Summer in Switzerland offers the scent of Alpine meadows, the sight of herdsmen driving cattle up to mountain pastures, and traditional Swiss wrestling. You can even visit an Alpine dairy. In Ticino, the Gottardo Dairy in Airolo allows guests to use the milk of the cows of the San gottardo region to make cheese. Following the instructions of a cheesemaker, guests create cheese, and after it has aged enough, it is sent to the home of the guest that made it. If you visit the Augusta Raurica, a former Roman settlement on the Rhine, you can participate in games like board games and even try your hand at stage acting. In Berger, Barau, visitors can now cast their very own bells. First, visitors decorate sand moulds, then tour the foundary while the metal is being heated up (to 1100 degrees!). After the metal has molten, the bells are cast and only a little while later, visitors can admire the unique bells they made.
Switzerland in the autumn is time for festivals. Harvest time is a time of celebration and thanksgiving in Switzerland, and it is also a time of spectacular natural beauty. In the canton Fribourg, villages celebrate the autumn with the Bénichon feast, which is accompanied by dances, music, and parades. Many villages and towns in the cantons of Valais and Ticino celebrate the chestnut harvest in honor of the times when chestnuts were a big part of the diet of poor people. At the festivals there are stalls with displays of chestnuts, and the consumption of chestnuts is certainly part of the festivities. In Stans, the main town in the canton Nidwalden, a harvest celebration called the Aelperchilbi is celebrated, organized by a group of farmers called the Aelper fraternity, who took their flocks to the mountains in the summers. Along with food and general celebration, there are parades to cap off the festivities. Similar festivals also take place in other parts of Switzerland during the month of October. On the fourth Monday in November, the Bern Onion Market takes place. During this holiday, elaborately decorated onions are sold, and other festivities abound, including much confetti throwing and conking each other's heads with squeaky inflatable hammers.
Winter in Switzerland is perhaps the season that most comes to mind when people think of taking a holiday there. In Zermatt, the Matterhorn, Switzerland's most famous landmark, dominates the landscape, but it is many other features that make Zermatt the best ski resort in Switzerland, and perhaps the world. Besides the great sight of the Matterhorn, Zermatt doesn't have cars, and retains a sense of tradition. People just have to come back again and again. In Zermatt, you are surrounded by 29 peaks each of which rises to over 4,000 meters (approximately 13,000 feet) - the highest mountains in Europe. Not only are the slopes long, but by springtime it is possible to start skiing at 8 a.m. and ski until 6 p.m. Zermatt also has the longest winter ski season in the alps: from late November until early May. You can even ski on the glacier area throughout summer! The larger ski resorts like Zermatt and St. Moritz are the most expensive, but are also considered the best.

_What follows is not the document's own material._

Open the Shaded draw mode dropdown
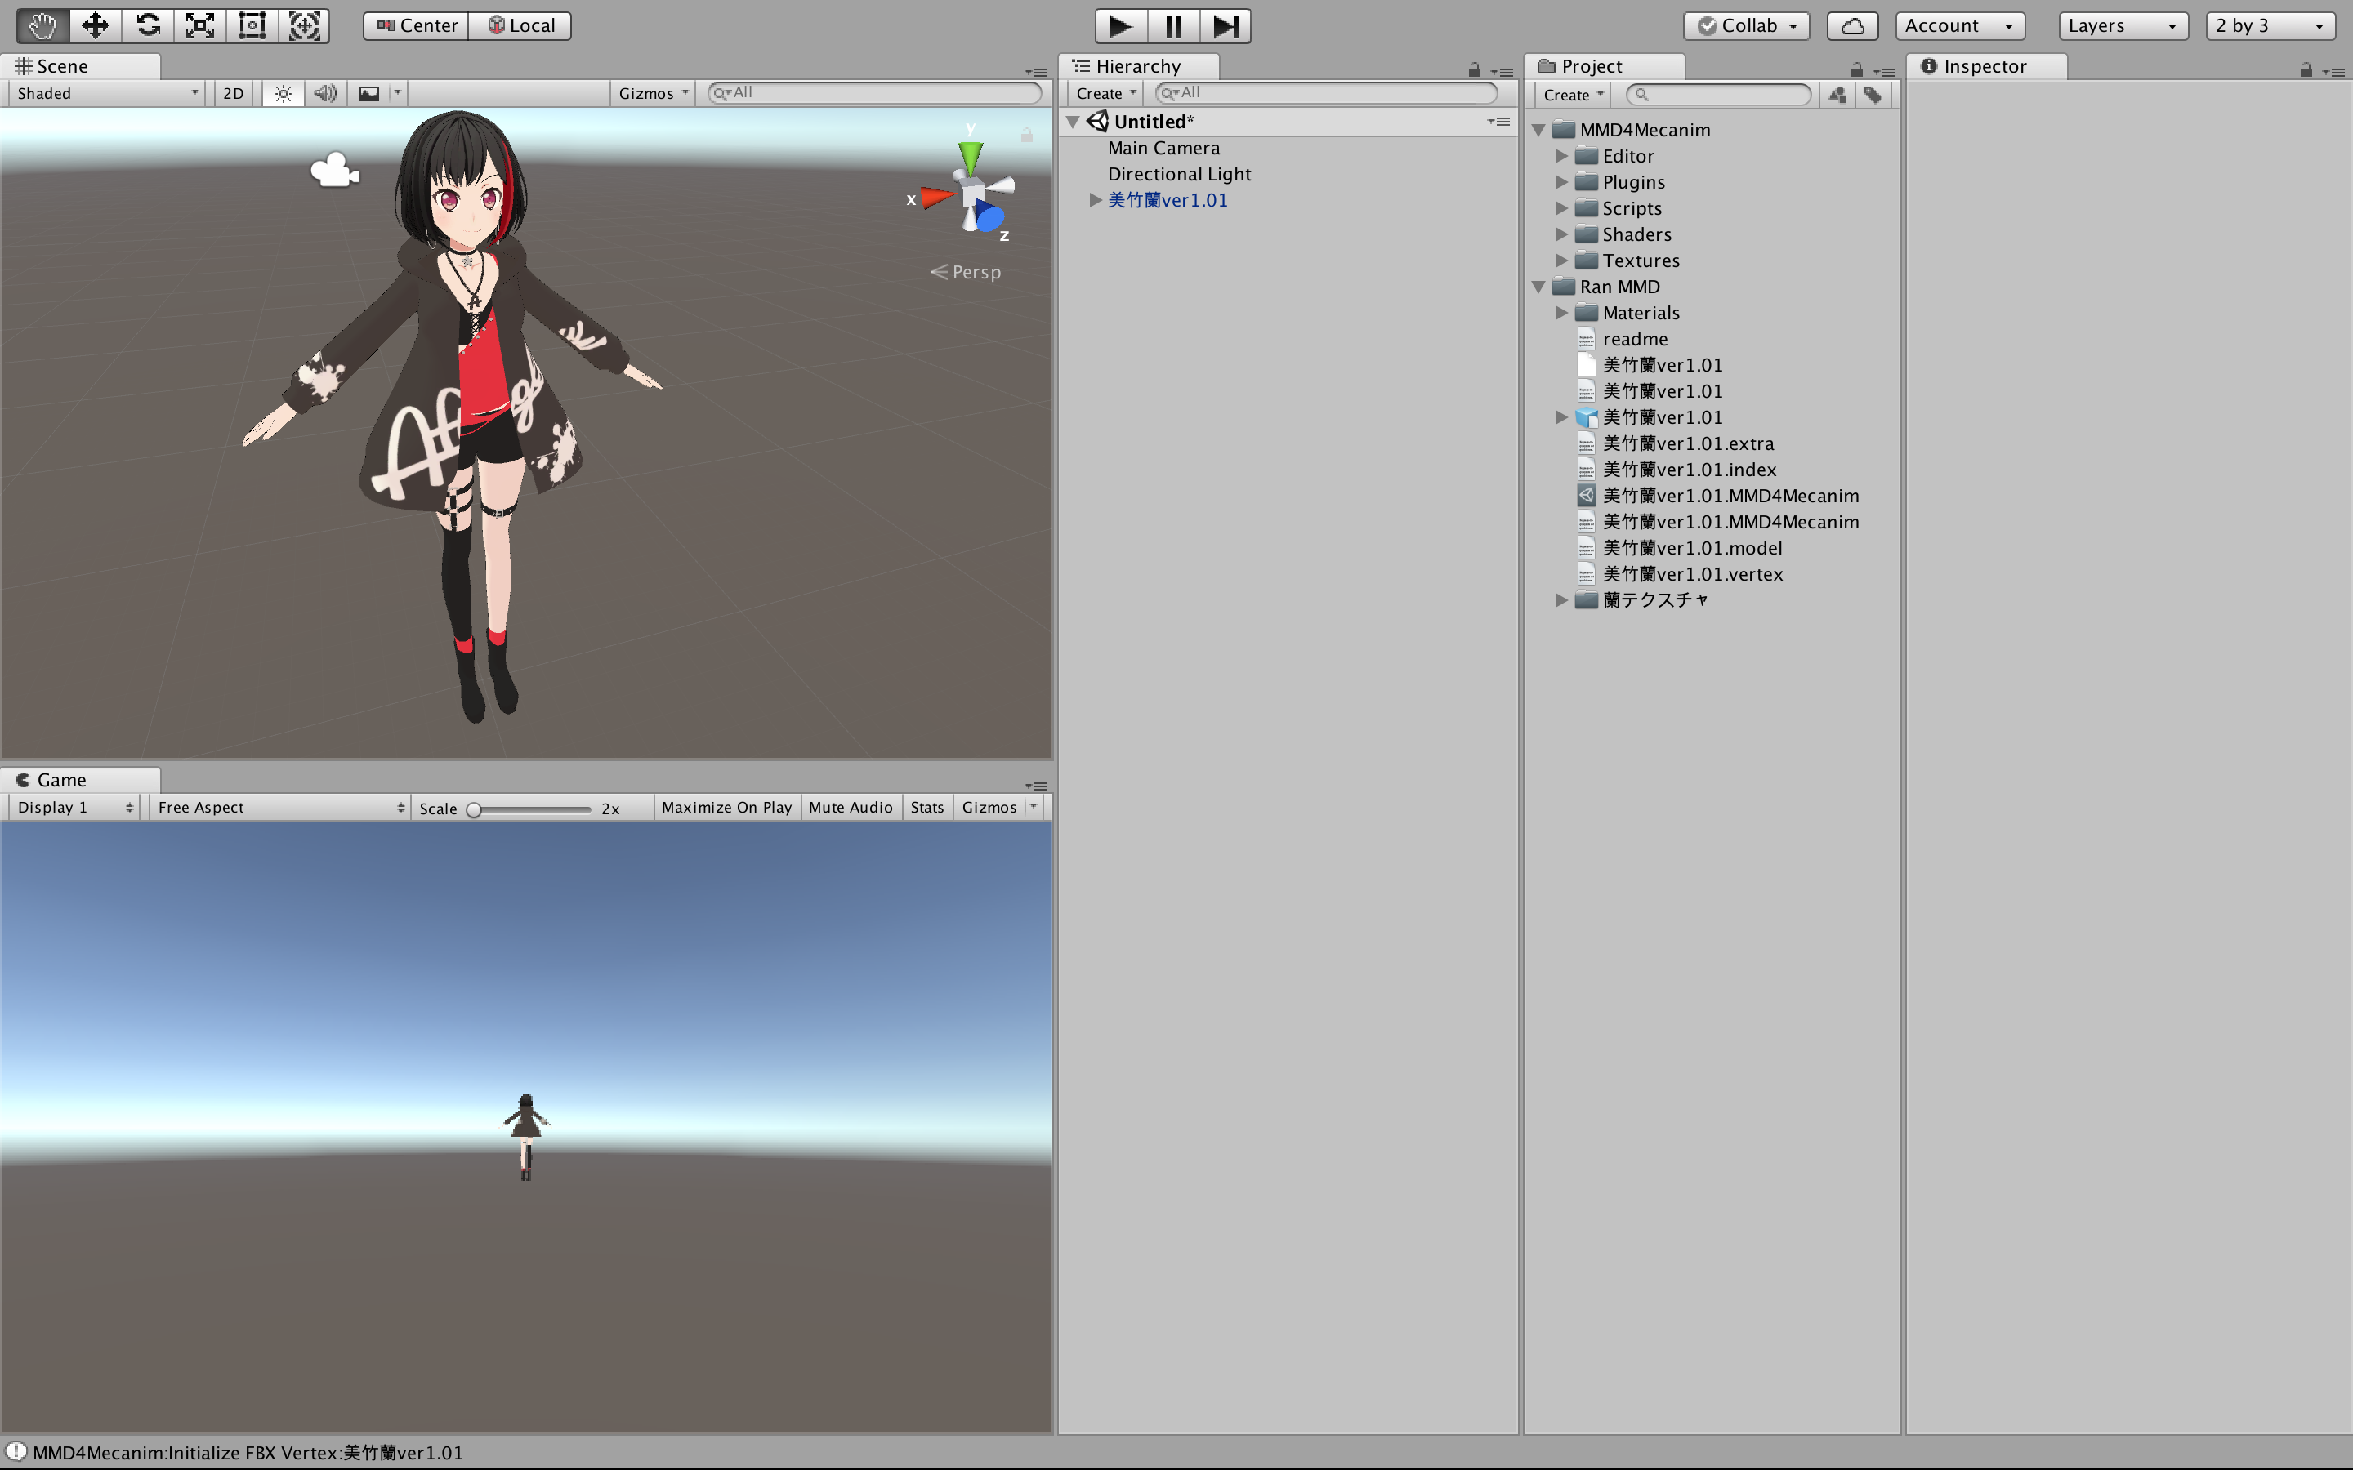The height and width of the screenshot is (1470, 2353). point(105,92)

For more reasonably priced skiing, smaller resorts are often quite thrilling, too. And every ski resort has a bar at the end of the piste for the apres-ski socializing.
The best time to go to Switzerland is pretty much whenever you have the chance. Of course, hard core skiiers will want to go in the Winter, but Switzerland offers so much, that there really isn't a bad time of year to visit.